- **Exercise inputs**:
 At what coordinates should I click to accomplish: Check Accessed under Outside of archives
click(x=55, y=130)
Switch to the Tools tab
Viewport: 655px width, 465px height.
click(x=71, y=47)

- **Aim of the task**: The listing above must be transcribed exactly, line by line.

- **Exercise output**:
 At what coordinates should I click to accomplish: Check Accessed under Outside of archives
click(x=55, y=130)
Switch to the Tools tab
Viewport: 655px width, 465px height.
click(x=71, y=47)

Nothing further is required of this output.